Labor, rather than raw material, costs are the true driver in the relocation of tire production from the developed world into emerging markets, according to a market research firm studying rubber and tire industry trends.
The migration of tire manufacturing has dominated the trends within the global tire market in recent years. While the bulk of tire demand remains in developed countries, production capacity has shifted, said Bill Hyde, director of C4 olefins and elastomers for Chemical Mar- ket Associates Inc. in Houston.
Hyde talked about trends in tire production and demand during a presentation at ITEC 2006, held Sept. 12-14 in Akron.
The global tire trade has become a much more significant factor in the market, Hyde said, evidenced by some interesting data.
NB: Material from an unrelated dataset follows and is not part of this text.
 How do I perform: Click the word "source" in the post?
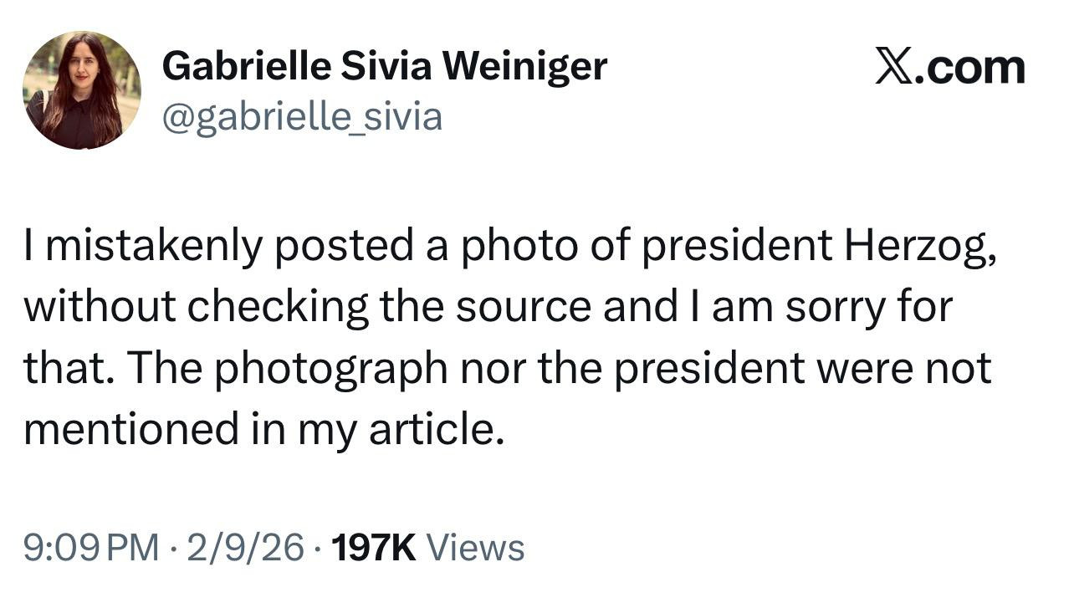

Be- tween 2000 and 2005, tire imports to North America increased by 92 percent, while over the same time frame tires shipped into Western Europe rose more than 50 percent, he said.
North America´s share of global tire production capacity, at 25 percent in 1997, fell to about 21 percent in 2005, Hyde said, while in Western Europe the figure declined to 16 from 18 percent.
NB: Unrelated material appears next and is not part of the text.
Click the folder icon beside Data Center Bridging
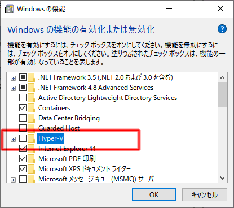This screenshot has height=208, width=234. 31,118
Not surprisingly, he said, tire production capacity in China rose substantially from 1997 to 2005, with its global share climbing to 17 from 10 percent. Tire exports from China during the first half of this decade climbed nearly 150 percent, and exports from Central Europe more than doubled, Hyde said.
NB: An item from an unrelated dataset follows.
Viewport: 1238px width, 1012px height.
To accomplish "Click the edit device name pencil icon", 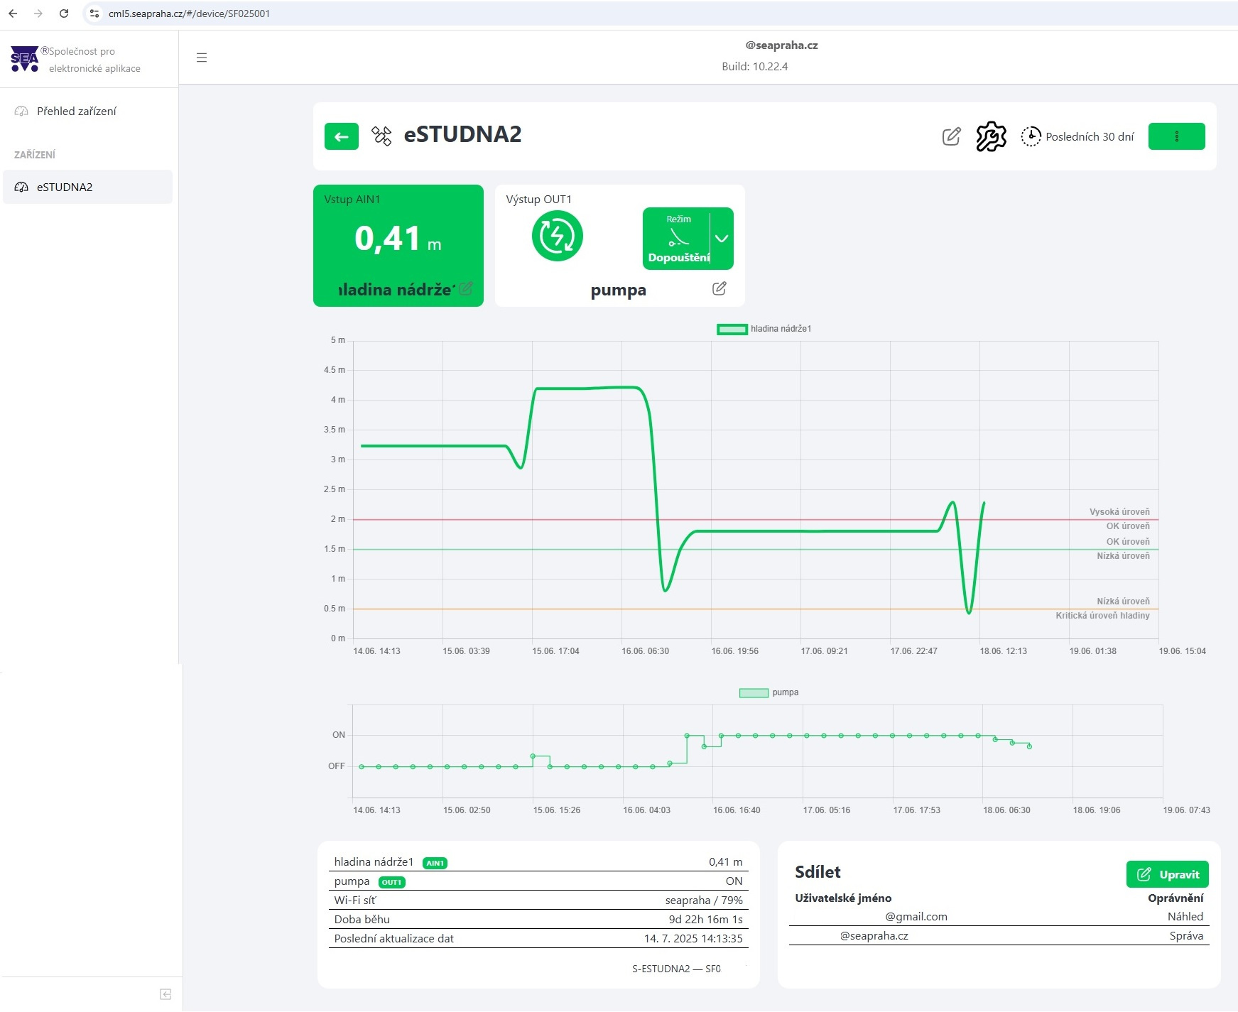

Exports from other Asian markets, such as Japan, South Korea, Taiwan and the overall Southeast Asia region, increased from 2000 to 2005 as well.
Hyde believes the main impetus in the shift is direct labor costs. Average U.S. wages are much higher than those in the parts of the world where tire production is on the rise, he said.
As an example, he said, average wages in this country are more than those in Poland and China by factors of five and 17, respectively.
Raw material costs have risen in the past few years as well, with the average cost of commodity rubber in a typical passenger tire nearly doubling in the past four years, Hyde said. But by looking at relative price movements among the three major tire producing regions-North America, Western Europe and Northeast Asia-the differentials are relatively small, at less than 20 cents per tire long term.
An analysis of recent history in tire commodity rubber costs-primarily from polybutadiene and styrene butadiene rubbers-showed U.S. tire makers had a rubber cost disadvantage between 1997 and 2002. However, from 2003 into next year, U.S. producers actually have a slight advantage based on CMAI assessments and projections.
The U.S.´s disadvantage relative to Western Europe will return in 2008, Hyde said, and remain into 2010. But tire producers in Northeast Asia-including China-actually will be at a disadvantage relative to their global competition in the near future, he predicted.